Exercise goal: Among the lines of data below, reproduce only those from the one with "Image resolution: width=1153" through the one with "Open the 操作(A) menu", exactly as they stand, both ends included.

Input material:
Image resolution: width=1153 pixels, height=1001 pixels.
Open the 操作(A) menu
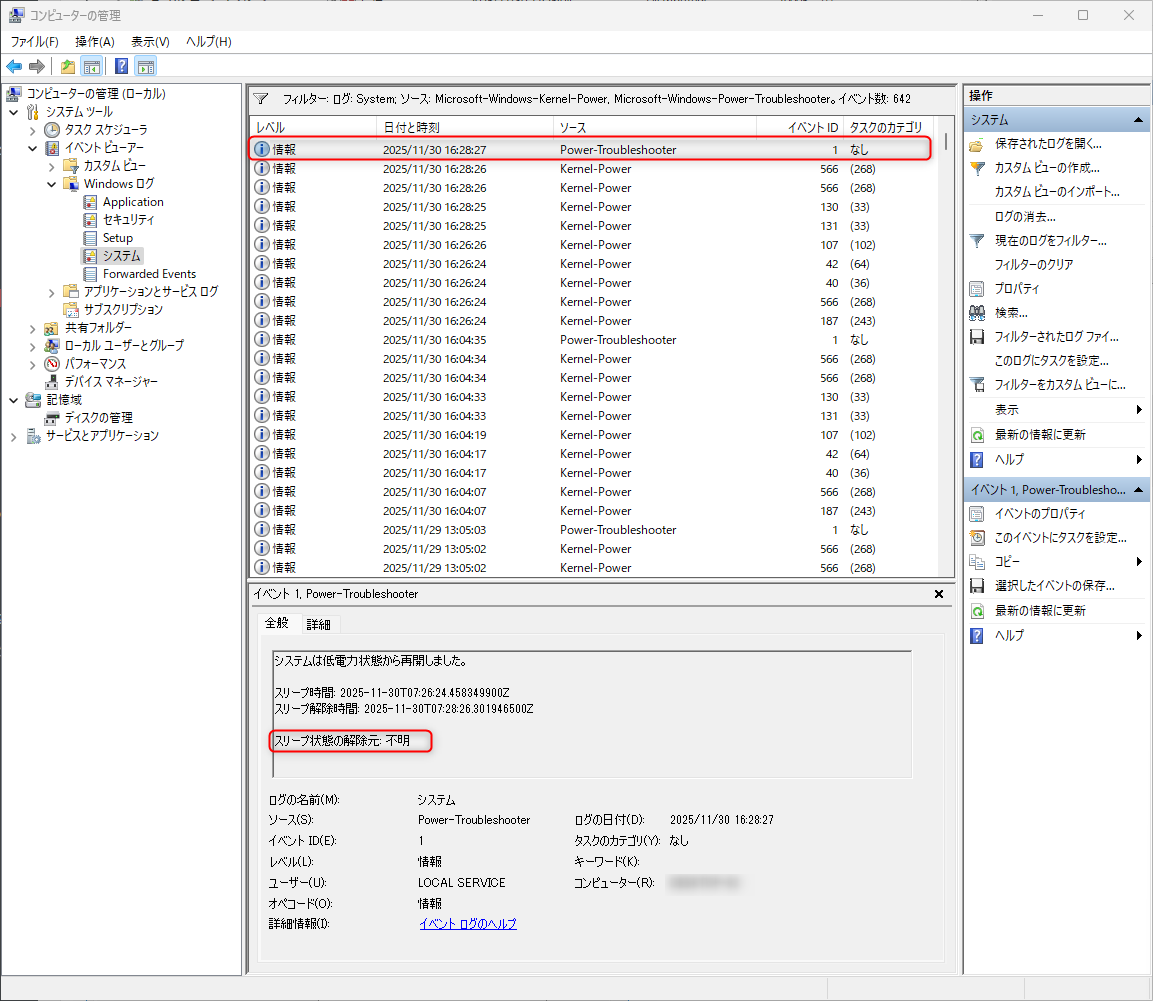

---

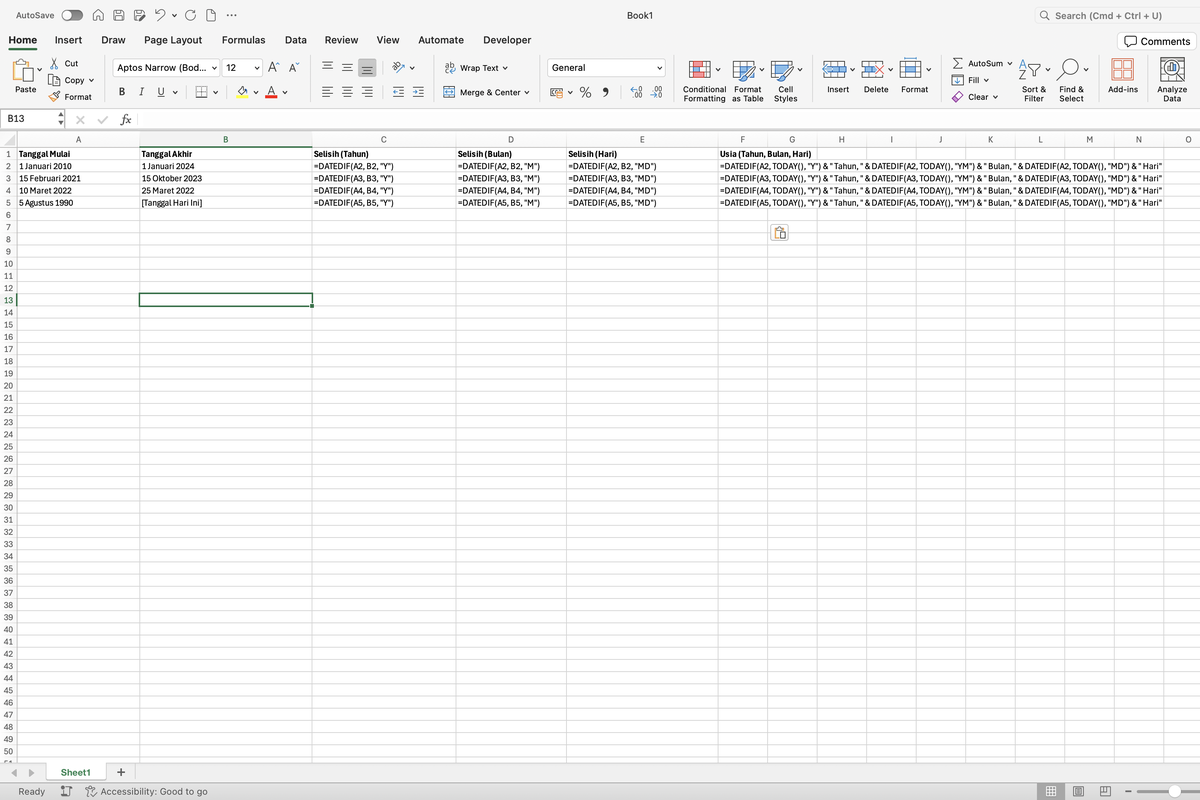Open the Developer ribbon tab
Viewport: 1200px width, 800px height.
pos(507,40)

Answer to this problem:
Image resolution: width=1153 pixels, height=1001 pixels.
Open the 操作(A) menu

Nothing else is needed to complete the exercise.